= Exercise details =
Look through the listing below and write out exactly the lines from the line with "The image size is (1180, 820)." to the line with "Given: Click the tag icon beside Add tags", both included, and no others.

= Data records =
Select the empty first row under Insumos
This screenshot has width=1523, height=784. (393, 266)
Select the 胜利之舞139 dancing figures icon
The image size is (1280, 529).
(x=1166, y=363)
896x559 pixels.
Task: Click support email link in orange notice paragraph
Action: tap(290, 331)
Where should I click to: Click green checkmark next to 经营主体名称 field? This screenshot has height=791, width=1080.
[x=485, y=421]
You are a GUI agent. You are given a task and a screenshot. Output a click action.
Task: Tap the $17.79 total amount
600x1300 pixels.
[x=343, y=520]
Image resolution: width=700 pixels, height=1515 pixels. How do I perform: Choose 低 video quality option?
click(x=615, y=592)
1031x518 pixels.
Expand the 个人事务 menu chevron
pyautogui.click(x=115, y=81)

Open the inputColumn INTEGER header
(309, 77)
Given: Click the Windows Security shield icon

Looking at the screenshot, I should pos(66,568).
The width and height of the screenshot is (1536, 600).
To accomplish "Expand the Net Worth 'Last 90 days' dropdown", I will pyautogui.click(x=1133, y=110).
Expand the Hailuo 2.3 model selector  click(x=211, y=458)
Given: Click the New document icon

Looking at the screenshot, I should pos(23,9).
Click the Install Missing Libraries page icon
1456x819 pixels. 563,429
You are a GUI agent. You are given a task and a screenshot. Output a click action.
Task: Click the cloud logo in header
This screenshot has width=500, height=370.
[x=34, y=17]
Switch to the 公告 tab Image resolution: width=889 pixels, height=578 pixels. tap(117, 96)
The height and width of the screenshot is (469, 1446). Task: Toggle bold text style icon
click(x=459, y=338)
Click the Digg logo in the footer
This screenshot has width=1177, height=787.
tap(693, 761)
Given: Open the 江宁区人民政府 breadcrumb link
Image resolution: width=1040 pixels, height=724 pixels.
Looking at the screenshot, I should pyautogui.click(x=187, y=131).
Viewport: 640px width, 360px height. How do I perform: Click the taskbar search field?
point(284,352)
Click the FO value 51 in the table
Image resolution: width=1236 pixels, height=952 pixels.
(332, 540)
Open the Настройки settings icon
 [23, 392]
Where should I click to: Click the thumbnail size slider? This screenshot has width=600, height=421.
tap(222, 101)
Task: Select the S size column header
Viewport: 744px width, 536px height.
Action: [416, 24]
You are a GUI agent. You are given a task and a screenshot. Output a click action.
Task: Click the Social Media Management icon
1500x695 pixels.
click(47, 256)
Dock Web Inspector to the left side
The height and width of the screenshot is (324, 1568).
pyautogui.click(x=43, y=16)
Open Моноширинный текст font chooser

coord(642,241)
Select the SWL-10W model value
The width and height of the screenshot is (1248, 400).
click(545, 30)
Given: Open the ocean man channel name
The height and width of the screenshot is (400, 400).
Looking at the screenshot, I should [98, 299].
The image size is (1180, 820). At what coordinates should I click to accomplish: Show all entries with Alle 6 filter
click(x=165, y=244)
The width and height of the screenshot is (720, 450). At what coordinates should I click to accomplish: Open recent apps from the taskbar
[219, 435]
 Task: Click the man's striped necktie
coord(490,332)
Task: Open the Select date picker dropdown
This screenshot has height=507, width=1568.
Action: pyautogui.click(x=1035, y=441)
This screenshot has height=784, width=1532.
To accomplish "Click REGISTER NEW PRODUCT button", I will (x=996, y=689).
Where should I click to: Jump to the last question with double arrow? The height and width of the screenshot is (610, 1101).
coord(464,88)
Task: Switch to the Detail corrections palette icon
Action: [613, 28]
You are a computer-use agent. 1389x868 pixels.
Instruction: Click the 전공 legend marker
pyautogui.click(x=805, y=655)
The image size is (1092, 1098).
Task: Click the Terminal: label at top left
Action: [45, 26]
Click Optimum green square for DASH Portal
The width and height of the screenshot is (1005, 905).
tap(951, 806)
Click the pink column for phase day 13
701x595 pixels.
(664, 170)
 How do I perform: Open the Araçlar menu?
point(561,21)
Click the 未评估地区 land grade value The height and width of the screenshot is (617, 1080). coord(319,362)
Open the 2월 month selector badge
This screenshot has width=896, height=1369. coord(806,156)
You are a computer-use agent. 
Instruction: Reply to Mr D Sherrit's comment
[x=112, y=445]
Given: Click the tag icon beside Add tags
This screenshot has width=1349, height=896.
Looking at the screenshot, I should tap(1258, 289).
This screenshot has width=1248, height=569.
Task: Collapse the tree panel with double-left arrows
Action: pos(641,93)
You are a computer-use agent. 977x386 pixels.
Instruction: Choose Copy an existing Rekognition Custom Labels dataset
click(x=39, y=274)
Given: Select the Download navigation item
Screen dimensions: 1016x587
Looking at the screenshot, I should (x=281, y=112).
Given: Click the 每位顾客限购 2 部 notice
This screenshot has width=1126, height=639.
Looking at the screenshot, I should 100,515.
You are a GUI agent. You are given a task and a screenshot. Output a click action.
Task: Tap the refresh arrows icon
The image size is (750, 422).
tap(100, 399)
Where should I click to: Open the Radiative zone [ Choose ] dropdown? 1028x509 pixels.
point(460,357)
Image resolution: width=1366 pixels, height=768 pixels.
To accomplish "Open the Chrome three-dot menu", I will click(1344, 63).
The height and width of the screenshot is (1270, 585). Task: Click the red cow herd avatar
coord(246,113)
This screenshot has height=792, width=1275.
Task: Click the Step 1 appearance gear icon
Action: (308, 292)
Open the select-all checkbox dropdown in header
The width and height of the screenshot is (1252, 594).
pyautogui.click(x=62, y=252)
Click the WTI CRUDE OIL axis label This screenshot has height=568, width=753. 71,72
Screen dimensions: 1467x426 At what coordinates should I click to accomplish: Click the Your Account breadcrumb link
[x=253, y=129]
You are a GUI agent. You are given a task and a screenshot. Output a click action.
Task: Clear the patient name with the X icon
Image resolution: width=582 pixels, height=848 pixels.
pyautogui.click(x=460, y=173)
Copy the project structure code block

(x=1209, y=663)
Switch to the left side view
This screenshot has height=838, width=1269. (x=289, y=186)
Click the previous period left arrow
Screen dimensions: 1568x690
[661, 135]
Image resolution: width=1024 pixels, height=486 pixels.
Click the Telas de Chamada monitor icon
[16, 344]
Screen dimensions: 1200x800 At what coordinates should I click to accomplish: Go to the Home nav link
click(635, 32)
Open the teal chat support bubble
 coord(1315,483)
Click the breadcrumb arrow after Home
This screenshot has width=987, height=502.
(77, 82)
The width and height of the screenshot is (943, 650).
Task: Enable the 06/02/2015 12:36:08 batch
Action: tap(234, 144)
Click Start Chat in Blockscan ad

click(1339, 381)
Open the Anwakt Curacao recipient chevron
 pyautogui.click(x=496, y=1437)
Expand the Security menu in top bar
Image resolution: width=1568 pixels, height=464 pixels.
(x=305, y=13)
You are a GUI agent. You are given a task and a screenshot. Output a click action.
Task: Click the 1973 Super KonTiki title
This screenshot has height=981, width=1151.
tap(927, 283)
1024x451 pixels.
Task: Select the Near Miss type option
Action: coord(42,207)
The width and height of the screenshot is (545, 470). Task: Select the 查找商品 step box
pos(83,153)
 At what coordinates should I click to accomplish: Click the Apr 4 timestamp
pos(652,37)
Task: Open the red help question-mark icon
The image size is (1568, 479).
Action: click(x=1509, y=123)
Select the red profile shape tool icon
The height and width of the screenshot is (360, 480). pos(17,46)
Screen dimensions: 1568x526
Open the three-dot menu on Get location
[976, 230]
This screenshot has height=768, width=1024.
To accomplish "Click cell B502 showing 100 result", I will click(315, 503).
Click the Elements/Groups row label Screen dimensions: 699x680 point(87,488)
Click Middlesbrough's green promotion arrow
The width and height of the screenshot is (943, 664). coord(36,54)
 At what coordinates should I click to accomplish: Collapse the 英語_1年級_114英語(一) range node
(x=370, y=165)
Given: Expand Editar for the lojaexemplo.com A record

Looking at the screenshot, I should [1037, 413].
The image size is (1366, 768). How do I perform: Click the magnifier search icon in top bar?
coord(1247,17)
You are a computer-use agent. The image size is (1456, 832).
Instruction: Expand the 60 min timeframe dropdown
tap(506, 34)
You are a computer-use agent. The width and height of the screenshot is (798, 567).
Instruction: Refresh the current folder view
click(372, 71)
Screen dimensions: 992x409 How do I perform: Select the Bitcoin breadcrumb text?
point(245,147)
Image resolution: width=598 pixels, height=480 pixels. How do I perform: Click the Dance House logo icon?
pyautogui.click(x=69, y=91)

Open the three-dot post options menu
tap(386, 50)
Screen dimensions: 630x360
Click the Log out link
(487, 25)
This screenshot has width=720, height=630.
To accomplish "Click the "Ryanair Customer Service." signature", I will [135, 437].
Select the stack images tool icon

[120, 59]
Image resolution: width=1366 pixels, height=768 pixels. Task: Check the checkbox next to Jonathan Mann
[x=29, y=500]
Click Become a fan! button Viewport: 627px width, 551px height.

= Task response =
The image size is (1180, 820). At what coordinates should I click to accomplish: Show all entries with Alle 6 filter
click(x=165, y=244)
The width and height of the screenshot is (720, 450). At what coordinates should I click to accomplish: Open recent apps from the taskbar
[219, 435]
 Task: Click the man's striped necktie
coord(490,332)
Task: Open the Select date picker dropdown
This screenshot has height=507, width=1568.
Action: pyautogui.click(x=1035, y=441)
This screenshot has height=784, width=1532.
To accomplish "Click REGISTER NEW PRODUCT button", I will (x=996, y=689).
Where should I click to: Jump to the last question with double arrow? The height and width of the screenshot is (610, 1101).
coord(464,88)
Task: Switch to the Detail corrections palette icon
Action: [613, 28]
You are a computer-use agent. 1389x868 pixels.
Instruction: Click the 전공 legend marker
pyautogui.click(x=805, y=655)
The image size is (1092, 1098).
Task: Click the Terminal: label at top left
Action: [45, 26]
Click Optimum green square for DASH Portal
The width and height of the screenshot is (1005, 905).
tap(951, 806)
Click the pink column for phase day 13
701x595 pixels.
(664, 170)
 How do I perform: Open the Araçlar menu?
point(561,21)
Click the 未评估地区 land grade value The height and width of the screenshot is (617, 1080). coord(319,362)
Open the 2월 month selector badge
This screenshot has width=896, height=1369. coord(806,156)
You are a computer-use agent. 
Instruction: Reply to Mr D Sherrit's comment
[x=112, y=445]
Given: Click the tag icon beside Add tags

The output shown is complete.